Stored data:
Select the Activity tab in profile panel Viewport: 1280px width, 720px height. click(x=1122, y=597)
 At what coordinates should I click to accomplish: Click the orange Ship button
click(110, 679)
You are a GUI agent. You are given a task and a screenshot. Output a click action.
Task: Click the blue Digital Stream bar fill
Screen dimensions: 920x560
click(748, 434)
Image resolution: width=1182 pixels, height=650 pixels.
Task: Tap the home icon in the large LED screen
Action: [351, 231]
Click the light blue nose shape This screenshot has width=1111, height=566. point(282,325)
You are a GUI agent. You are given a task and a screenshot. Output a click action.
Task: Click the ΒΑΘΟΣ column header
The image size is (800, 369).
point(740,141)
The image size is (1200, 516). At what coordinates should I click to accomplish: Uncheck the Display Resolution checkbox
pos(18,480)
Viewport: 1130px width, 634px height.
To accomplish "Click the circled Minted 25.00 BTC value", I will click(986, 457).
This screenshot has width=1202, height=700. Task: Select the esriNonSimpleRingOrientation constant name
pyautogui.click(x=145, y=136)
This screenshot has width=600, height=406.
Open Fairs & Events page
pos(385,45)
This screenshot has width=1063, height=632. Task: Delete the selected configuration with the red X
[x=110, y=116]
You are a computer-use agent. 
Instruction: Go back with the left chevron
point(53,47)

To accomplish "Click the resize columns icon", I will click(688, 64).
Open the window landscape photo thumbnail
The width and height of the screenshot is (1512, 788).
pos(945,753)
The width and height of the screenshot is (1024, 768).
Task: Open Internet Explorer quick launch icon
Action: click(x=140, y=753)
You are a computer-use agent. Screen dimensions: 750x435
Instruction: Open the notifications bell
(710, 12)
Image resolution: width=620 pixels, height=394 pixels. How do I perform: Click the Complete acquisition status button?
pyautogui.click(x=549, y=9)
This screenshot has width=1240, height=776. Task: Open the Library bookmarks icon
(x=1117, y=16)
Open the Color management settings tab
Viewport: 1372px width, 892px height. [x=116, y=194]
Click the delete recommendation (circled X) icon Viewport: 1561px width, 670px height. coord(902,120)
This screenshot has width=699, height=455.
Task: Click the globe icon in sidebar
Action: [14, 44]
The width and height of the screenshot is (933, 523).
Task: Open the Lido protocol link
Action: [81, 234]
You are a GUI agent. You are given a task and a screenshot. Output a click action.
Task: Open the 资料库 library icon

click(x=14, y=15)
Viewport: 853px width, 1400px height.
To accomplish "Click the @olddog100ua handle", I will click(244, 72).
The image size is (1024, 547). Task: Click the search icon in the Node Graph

# Brief
For the string "blue", show each line of the entries above where it occurs.

# Task result
Task: Click the blue Digital Stream bar fill
Click the light blue nose shape This screenshot has width=1111, height=566. point(282,325)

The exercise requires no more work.